» Data for analysis
======

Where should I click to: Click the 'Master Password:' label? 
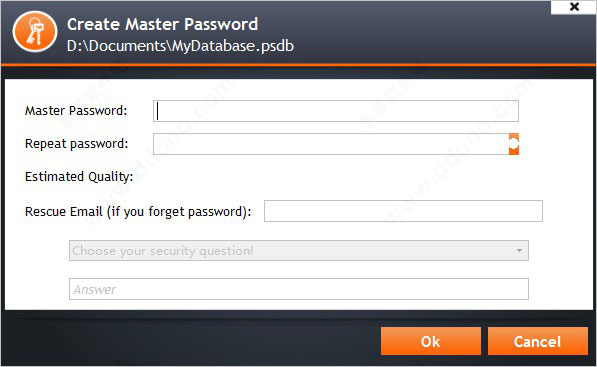pos(76,111)
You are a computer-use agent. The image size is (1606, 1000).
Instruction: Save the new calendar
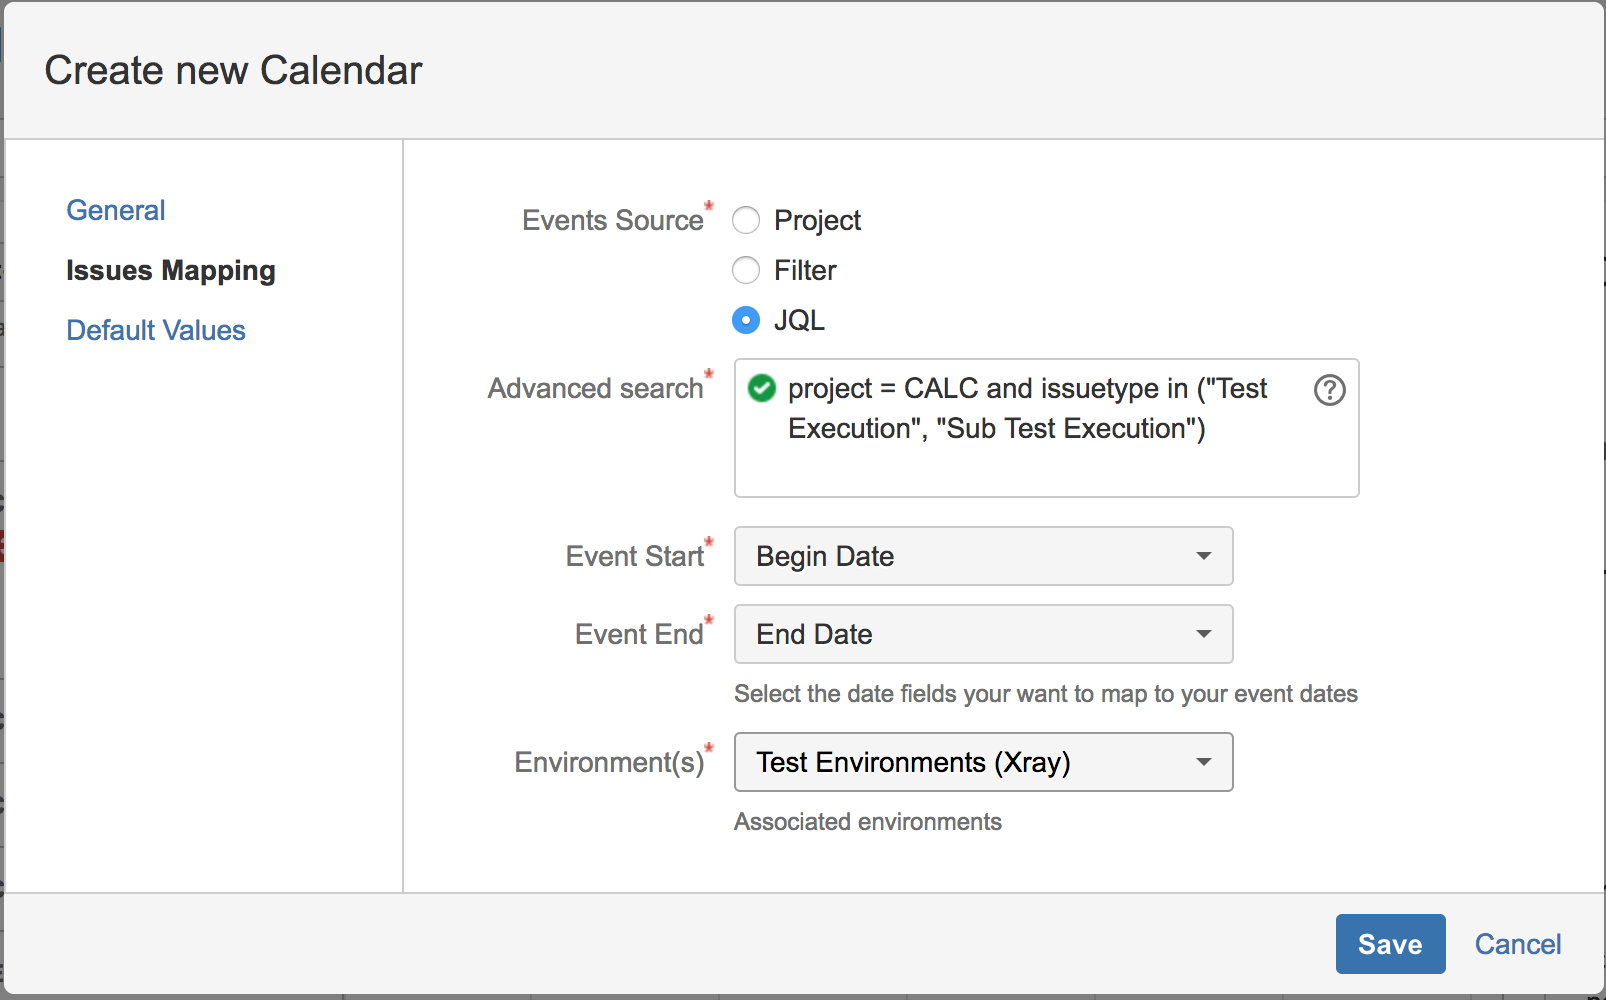click(x=1390, y=944)
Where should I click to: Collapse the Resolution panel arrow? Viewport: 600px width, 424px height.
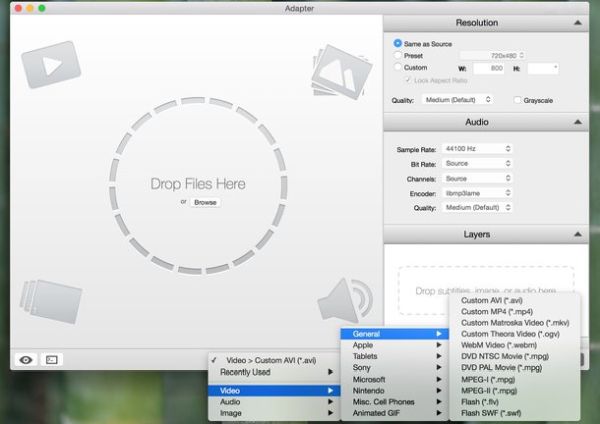pos(577,22)

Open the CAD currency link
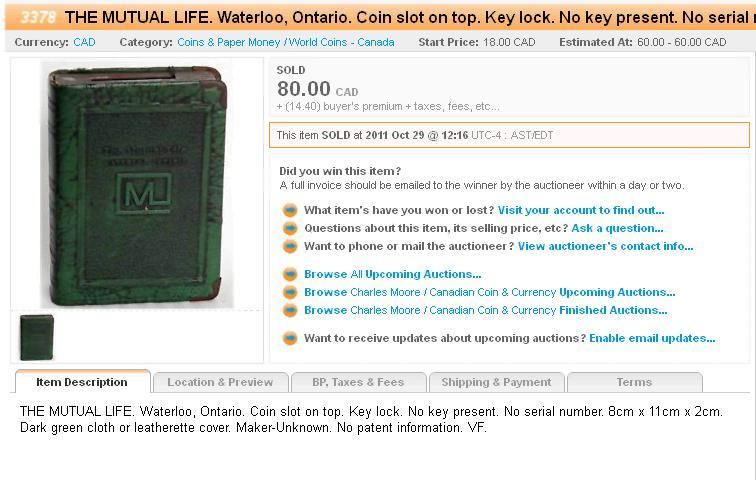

======

» What the exercise asks
Will you repeat the material above, but only from the line containing "Where should I click to: Collapse" through its last line, exactly and without the pictures?

» Completed exercise
Where should I click to: Collapse the Resolution panel arrow? Viewport: 600px width, 424px height.
pos(577,22)

Open the CAD currency link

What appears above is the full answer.